DATA RECORDS:
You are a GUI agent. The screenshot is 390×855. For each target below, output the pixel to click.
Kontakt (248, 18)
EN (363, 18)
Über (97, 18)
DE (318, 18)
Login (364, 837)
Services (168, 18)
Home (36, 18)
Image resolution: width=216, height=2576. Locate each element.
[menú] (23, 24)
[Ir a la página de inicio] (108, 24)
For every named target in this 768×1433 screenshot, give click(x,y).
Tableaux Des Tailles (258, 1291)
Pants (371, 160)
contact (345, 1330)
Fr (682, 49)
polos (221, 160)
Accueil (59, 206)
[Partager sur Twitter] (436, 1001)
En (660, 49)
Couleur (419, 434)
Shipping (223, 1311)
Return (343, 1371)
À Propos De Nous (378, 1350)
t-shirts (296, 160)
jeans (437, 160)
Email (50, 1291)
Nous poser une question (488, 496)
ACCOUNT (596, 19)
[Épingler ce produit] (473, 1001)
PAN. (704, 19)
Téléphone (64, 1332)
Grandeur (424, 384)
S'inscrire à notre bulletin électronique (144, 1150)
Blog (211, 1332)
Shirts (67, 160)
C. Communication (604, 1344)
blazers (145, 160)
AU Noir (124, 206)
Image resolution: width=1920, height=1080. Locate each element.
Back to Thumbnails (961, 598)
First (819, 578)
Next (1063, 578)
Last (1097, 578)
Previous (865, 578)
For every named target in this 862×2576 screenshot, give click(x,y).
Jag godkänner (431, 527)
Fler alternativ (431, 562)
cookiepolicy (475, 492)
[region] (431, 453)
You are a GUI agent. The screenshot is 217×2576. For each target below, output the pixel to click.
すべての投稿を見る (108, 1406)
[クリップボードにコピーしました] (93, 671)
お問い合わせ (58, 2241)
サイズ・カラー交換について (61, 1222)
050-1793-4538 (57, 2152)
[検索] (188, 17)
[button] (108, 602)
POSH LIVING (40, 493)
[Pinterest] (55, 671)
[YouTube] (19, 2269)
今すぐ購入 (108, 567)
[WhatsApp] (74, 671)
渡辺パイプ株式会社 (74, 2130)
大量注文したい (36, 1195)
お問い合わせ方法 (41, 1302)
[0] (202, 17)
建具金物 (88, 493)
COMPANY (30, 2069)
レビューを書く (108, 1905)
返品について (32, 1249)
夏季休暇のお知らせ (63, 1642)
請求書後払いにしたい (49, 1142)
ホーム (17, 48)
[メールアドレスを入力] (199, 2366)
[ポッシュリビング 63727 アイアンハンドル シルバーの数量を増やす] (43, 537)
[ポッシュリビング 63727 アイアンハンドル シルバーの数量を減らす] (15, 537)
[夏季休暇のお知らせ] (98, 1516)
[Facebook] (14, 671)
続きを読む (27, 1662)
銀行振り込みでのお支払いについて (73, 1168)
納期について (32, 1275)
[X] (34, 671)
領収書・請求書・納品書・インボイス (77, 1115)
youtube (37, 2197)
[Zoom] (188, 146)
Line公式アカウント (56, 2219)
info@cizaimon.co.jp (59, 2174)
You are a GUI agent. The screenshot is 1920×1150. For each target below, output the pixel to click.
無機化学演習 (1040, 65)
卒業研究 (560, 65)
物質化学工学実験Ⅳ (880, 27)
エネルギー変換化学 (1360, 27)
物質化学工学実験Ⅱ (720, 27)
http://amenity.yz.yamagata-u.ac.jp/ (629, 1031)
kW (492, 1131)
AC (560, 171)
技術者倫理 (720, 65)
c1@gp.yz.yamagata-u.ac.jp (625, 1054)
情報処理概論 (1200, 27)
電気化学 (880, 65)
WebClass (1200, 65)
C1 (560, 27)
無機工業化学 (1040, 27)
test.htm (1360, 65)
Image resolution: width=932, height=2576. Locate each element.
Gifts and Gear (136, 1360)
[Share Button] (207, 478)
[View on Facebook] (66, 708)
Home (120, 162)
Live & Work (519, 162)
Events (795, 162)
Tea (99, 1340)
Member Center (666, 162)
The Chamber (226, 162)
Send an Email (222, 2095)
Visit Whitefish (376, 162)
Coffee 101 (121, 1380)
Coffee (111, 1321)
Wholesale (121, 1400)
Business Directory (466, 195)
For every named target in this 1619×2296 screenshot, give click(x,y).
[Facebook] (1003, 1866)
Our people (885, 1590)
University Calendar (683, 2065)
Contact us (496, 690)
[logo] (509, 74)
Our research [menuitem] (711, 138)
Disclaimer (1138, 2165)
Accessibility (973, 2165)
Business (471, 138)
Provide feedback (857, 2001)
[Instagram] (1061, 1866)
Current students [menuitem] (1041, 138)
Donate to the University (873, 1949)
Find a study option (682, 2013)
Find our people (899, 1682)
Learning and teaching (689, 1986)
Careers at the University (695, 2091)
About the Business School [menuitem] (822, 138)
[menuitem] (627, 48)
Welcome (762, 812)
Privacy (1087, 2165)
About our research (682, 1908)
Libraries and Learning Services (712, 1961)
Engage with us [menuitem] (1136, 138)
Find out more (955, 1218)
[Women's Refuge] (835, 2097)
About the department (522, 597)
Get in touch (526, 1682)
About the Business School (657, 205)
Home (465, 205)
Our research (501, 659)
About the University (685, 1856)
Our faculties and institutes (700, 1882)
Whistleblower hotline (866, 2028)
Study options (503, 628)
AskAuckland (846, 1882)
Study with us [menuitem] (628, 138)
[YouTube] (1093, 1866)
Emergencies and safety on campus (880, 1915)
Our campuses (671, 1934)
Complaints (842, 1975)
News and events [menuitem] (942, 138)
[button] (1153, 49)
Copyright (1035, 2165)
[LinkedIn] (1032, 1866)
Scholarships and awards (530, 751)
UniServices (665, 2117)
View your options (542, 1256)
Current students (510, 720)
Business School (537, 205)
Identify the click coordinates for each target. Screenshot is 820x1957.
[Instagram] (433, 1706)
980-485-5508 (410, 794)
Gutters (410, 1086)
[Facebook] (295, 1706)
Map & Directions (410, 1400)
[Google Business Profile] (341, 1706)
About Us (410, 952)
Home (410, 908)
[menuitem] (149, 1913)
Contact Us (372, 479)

TASK DIRECTIONS: Exactly as written, reproduce the lines of the data above from the first line through the line where "info@cizaimon.co.jp (59, 2174)" appears.

SOLUTION FOR THIS EXERCISE:
You are a GUI agent. The screenshot is 390×855. For each target below, output the pixel to click.
Kontakt (248, 18)
EN (363, 18)
Über (97, 18)
DE (318, 18)
Login (364, 837)
Services (168, 18)
Home (36, 18)
Image resolution: width=216, height=2576. Locate each element.
[menú] (23, 24)
[Ir a la página de inicio] (108, 24)
For every named target in this 768×1433 screenshot, give click(x,y).
Tableaux Des Tailles (258, 1291)
Pants (371, 160)
contact (345, 1330)
Fr (682, 49)
polos (221, 160)
Accueil (59, 206)
[Partager sur Twitter] (436, 1001)
En (660, 49)
Couleur (419, 434)
Shipping (223, 1311)
Return (343, 1371)
À Propos De Nous (378, 1350)
t-shirts (296, 160)
jeans (437, 160)
Email (50, 1291)
Nous poser une question (488, 496)
ACCOUNT (596, 19)
[Épingler ce produit] (473, 1001)
PAN. (704, 19)
Téléphone (64, 1332)
Grandeur (424, 384)
S'inscrire à notre bulletin électronique (144, 1150)
Blog (211, 1332)
Shirts (67, 160)
C. Communication (604, 1344)
blazers (145, 160)
AU Noir (124, 206)
Image resolution: width=1920, height=1080. Locate each element.
Back to Thumbnails (961, 598)
First (819, 578)
Next (1063, 578)
Last (1097, 578)
Previous (865, 578)
For every named target in this 862×2576 screenshot, give click(x,y).
Jag godkänner (431, 527)
Fler alternativ (431, 562)
cookiepolicy (475, 492)
[region] (431, 453)
You are a GUI agent. The screenshot is 217×2576. For each target below, output the pixel to click.
すべての投稿を見る (108, 1406)
[クリップボードにコピーしました] (93, 671)
お問い合わせ (58, 2241)
サイズ・カラー交換について (61, 1222)
050-1793-4538 (57, 2152)
[検索] (188, 17)
[button] (108, 602)
POSH LIVING (40, 493)
[Pinterest] (55, 671)
[YouTube] (19, 2269)
今すぐ購入 (108, 567)
[WhatsApp] (74, 671)
渡辺パイプ株式会社 (74, 2130)
大量注文したい (36, 1195)
お問い合わせ方法 (41, 1302)
[0] (202, 17)
建具金物 (88, 493)
COMPANY (30, 2069)
レビューを書く (108, 1905)
返品について (32, 1249)
夏季休暇のお知らせ (63, 1642)
請求書後払いにしたい (49, 1142)
ホーム (17, 48)
[メールアドレスを入力] (199, 2366)
[ポッシュリビング 63727 アイアンハンドル シルバーの数量を増やす] (43, 537)
[ポッシュリビング 63727 アイアンハンドル シルバーの数量を減らす] (15, 537)
[夏季休暇のお知らせ] (98, 1516)
[Facebook] (14, 671)
続きを読む (27, 1662)
銀行振り込みでのお支払いについて (73, 1168)
納期について (32, 1275)
[X] (34, 671)
領収書・請求書・納品書・インボイス (77, 1115)
youtube (37, 2197)
[Zoom] (188, 146)
Line公式アカウント (56, 2219)
info@cizaimon.co.jp (59, 2174)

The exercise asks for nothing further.